Updated on 2024-10-29 GMT+08:00

Creating a Service Deployment Phase

Description

This phase integrates capabilities of ModelArts service management to enable service deployment and update in a workflow. The application scenarios are as follows:

  • Deploying a model as a web service
  • Updating an existing service (gray update supported)

Parameter Overview

You can use ServiceStep to create a service deployment phase. The following is an example of defining a ServiceStep.

Table 1 ServiceStep

Parameter

Description

Mandatory

Data Type

name

Name of a service deployment phase. The name contains a maximum of 64 characters, including only letters, digits, underscores (_), and hyphens (-). It must start with a letter and must be unique in a workflow.

Yes

str

inputs

Inputs of the service deployment phase.

No

ServiceInput or ServiceInput list

outputs

Outputs of the service deployment phase.

Yes

ServiceOutput or ServiceOutput list

title

Title for frontend display.

No

str

description

Description of the service deployment phase.

No

str

policy

Phase execution policy.

No

StepPolicy

depend_steps

Dependent phases.

No

Step or step list

Table 2 ServiceInput

Parameter

Description

Mandatory

Data Type

name

Input name of the service deployment phase. The name can contain a maximum of 64 characters, including only letters, digits, underscores (_), and hyphens (-), and must start with a letter. The input name of a step must be unique.

Yes

str

data

Input data object of the service deployment phase.

Yes

Model list or service object. Currently, only ServiceInputPlaceholder, ServiceData, and ServiceUpdatePlaceholder are supported.

Table 3 ServiceOutput

Parameter

Description

Mandatory

Data Type

name

Output name of the service deployment phase. The name can contain a maximum of 64 characters, including only letters, digits, underscores (_), and hyphens (-), and must start with a letter. The output name of a step must be unique.

Yes

str

service_config

Configurations for service deployment.

Yes

ServiceConfig

Table 4 ServiceConfig

Parameter

Description

Mandatory

Data Type

infer_type

Inference mode. The value can be real-time, batch, or edge. The default value is real-time.

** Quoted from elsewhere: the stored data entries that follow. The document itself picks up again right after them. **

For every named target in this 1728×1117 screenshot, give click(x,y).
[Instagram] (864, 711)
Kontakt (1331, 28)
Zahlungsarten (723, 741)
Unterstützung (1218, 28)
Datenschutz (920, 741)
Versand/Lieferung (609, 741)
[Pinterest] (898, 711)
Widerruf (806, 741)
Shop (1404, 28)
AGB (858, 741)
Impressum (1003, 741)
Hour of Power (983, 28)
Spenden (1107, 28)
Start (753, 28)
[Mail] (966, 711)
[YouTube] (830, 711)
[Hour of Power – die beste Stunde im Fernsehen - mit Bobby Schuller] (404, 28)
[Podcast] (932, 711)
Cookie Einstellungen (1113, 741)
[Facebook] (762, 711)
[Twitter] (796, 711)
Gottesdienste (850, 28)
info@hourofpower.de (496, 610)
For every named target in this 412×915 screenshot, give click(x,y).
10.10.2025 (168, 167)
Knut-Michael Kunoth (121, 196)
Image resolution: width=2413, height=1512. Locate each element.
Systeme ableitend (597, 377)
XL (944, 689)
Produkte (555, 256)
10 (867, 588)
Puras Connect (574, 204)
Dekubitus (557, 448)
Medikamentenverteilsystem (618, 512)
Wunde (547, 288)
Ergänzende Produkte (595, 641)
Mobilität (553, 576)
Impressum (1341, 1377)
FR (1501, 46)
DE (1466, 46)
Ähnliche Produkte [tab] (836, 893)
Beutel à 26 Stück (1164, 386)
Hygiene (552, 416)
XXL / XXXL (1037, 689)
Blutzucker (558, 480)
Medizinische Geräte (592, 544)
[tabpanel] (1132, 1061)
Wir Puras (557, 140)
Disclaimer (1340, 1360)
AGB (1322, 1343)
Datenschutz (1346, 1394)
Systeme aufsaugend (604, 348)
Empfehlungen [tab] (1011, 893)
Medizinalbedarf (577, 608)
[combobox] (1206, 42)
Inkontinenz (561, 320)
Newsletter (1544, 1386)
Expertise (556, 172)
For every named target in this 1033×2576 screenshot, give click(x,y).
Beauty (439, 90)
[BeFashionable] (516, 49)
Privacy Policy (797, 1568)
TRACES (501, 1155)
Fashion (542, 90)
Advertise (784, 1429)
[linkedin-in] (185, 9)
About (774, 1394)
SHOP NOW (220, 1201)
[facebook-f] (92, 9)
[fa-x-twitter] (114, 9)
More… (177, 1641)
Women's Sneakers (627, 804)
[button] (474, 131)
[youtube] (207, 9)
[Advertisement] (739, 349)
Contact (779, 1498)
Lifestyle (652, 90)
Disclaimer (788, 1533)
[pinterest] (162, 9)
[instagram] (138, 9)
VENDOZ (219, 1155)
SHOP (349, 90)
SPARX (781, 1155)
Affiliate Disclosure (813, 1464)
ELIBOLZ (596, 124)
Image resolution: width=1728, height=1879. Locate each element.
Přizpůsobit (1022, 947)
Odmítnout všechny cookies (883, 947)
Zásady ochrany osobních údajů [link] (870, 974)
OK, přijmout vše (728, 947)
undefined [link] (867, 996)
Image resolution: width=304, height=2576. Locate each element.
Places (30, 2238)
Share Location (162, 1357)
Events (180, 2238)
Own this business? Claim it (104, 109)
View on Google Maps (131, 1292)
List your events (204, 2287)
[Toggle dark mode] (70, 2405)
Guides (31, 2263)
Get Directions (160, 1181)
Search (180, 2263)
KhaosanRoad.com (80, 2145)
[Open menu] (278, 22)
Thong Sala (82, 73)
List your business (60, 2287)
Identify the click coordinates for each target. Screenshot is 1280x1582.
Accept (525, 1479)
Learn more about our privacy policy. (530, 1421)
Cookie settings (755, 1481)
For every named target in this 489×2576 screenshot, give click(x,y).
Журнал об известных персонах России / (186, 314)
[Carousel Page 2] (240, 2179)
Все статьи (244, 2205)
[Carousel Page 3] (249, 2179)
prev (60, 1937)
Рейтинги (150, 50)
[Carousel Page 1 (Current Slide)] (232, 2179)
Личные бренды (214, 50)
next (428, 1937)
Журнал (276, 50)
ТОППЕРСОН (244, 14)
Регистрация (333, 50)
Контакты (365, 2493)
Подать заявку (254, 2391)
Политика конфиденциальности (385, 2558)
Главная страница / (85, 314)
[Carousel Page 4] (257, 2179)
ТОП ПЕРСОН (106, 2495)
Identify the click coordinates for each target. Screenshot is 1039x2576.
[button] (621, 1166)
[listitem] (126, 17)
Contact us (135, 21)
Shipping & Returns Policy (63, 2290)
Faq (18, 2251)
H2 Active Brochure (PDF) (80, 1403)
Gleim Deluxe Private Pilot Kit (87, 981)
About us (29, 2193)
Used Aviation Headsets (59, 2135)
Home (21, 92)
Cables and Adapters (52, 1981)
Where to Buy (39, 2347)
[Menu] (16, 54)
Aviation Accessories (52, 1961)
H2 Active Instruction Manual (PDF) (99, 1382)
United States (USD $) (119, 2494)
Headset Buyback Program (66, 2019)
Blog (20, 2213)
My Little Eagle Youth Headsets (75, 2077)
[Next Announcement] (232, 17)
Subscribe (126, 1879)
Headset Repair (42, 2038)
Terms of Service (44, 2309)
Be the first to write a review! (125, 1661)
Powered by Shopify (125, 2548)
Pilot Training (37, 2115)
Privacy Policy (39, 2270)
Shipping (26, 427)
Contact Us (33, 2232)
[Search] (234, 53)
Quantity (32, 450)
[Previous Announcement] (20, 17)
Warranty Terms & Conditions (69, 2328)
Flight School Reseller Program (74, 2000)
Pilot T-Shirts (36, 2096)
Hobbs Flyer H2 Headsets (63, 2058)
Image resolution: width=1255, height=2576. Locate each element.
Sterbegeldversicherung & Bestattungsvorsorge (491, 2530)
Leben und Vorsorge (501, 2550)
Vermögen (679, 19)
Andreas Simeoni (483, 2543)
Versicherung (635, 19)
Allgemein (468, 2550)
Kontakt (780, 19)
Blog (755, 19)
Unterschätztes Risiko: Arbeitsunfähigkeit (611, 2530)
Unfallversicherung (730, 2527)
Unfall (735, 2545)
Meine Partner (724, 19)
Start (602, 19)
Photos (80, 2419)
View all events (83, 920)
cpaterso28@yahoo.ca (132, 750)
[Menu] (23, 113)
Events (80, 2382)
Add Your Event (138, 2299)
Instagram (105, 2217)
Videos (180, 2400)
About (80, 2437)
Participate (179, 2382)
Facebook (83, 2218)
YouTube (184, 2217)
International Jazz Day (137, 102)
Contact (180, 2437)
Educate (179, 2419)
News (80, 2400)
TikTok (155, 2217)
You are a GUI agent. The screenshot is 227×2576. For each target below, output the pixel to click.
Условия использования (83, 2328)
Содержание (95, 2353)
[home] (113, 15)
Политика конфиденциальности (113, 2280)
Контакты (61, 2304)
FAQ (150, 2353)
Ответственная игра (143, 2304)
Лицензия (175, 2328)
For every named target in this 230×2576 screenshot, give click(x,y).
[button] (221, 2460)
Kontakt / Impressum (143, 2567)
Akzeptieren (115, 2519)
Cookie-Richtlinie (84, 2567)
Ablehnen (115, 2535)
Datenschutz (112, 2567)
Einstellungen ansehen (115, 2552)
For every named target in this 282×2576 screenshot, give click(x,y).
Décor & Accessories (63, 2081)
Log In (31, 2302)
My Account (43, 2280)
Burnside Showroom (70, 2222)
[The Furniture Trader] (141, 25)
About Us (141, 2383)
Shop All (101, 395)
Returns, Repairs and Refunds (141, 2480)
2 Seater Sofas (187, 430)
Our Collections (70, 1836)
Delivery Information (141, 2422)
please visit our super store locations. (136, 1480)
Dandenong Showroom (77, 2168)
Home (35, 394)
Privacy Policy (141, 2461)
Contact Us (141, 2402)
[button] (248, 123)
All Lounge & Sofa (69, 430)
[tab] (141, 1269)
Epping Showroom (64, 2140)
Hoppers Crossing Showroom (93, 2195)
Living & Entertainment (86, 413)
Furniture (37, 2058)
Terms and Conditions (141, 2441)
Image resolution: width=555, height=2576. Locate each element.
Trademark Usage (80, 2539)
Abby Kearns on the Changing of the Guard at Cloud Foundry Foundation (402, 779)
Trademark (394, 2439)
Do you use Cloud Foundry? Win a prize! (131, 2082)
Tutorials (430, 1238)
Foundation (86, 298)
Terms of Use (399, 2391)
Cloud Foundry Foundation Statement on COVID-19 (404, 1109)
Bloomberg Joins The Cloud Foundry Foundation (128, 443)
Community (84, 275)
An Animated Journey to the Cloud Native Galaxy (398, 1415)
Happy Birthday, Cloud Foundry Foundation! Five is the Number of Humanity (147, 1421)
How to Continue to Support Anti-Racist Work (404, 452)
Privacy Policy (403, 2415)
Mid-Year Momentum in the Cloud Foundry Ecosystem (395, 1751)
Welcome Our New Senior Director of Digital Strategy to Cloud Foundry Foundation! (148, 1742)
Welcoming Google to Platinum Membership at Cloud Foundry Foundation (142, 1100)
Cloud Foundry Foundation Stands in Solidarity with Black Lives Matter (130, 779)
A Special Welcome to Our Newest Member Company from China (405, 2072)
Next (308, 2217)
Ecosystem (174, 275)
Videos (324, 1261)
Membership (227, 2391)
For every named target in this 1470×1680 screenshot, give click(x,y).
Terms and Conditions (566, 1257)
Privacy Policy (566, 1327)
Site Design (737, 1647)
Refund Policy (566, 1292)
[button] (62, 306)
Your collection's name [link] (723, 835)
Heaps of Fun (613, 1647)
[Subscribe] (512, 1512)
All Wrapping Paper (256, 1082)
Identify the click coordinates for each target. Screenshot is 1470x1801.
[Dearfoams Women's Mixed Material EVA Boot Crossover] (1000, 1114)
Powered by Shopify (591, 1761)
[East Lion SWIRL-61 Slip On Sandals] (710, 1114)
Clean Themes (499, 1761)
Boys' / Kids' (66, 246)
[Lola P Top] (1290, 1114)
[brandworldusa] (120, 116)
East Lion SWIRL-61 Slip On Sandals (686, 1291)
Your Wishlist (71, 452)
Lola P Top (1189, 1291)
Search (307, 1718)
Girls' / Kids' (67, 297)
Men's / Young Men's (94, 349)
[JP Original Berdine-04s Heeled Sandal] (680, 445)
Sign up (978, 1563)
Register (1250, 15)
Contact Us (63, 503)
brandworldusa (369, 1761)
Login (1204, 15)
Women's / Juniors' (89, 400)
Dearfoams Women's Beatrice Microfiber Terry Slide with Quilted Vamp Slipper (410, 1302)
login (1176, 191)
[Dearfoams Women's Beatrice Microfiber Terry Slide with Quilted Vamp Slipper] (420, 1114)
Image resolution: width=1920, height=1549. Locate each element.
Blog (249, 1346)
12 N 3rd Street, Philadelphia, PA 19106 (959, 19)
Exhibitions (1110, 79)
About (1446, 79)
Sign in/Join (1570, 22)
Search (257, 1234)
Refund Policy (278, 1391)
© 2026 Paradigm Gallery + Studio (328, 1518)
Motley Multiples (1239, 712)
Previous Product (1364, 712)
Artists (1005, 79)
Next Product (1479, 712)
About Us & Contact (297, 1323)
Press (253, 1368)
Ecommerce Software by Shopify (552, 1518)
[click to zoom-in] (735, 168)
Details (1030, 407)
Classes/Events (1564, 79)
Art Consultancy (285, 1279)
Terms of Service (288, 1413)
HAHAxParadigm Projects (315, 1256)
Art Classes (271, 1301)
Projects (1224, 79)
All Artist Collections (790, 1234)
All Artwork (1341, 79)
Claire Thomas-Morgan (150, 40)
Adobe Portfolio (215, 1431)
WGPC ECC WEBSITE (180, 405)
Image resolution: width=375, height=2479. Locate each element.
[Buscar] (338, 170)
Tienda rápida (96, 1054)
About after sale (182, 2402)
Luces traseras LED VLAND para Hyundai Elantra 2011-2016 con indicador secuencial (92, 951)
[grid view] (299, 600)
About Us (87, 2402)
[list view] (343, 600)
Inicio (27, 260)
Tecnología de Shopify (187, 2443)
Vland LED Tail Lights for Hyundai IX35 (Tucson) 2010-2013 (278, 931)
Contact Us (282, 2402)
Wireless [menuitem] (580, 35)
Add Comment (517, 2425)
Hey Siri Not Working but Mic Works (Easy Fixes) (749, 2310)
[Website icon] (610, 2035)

  • real-time: real-time service. The model is deployed as a web service.
  • batch: batch service. A batch service can perform inference on batch data and automatically stops after data processing is completed.
  • edge: edge service. A model is deployed as a web service on an edge node through IEF. You must create an edge node on IEF beforehand.

Yes

str

service_name

Service name. Enter 1 to 64 characters. Only letters, digits, hyphens (-), and underscores (_) are allowed.

NOTE:

If you do not specify this parameter, the default service name is generated automatically.

No

str, Placeholder

description

Service description, which contains a maximum of 100 characters. By default, this parameter is left blank.

No

str

vpc_id

ID of the VPC to which a real-time service instance is deployed. By default, this parameter is left blank. In this case, ModelArts allocates a dedicated VPC to each user, and users are isolated from each other. To access other service components in the VPC of the service instance, set this parameter to the ID of the corresponding VPC. Once a VPC is configured, it cannot be modified. If both vpc_id and cluster_id are configured, only the dedicated resource pool takes effect.

No

str

subnet_network_id

ID of a subnet. By default, this parameter is left blank. This parameter is mandatory when vpc_id is configured. Enter the network ID displayed in the subnet details on the VPC management console. A subnet provides dedicated network resources that are isolated from other networks.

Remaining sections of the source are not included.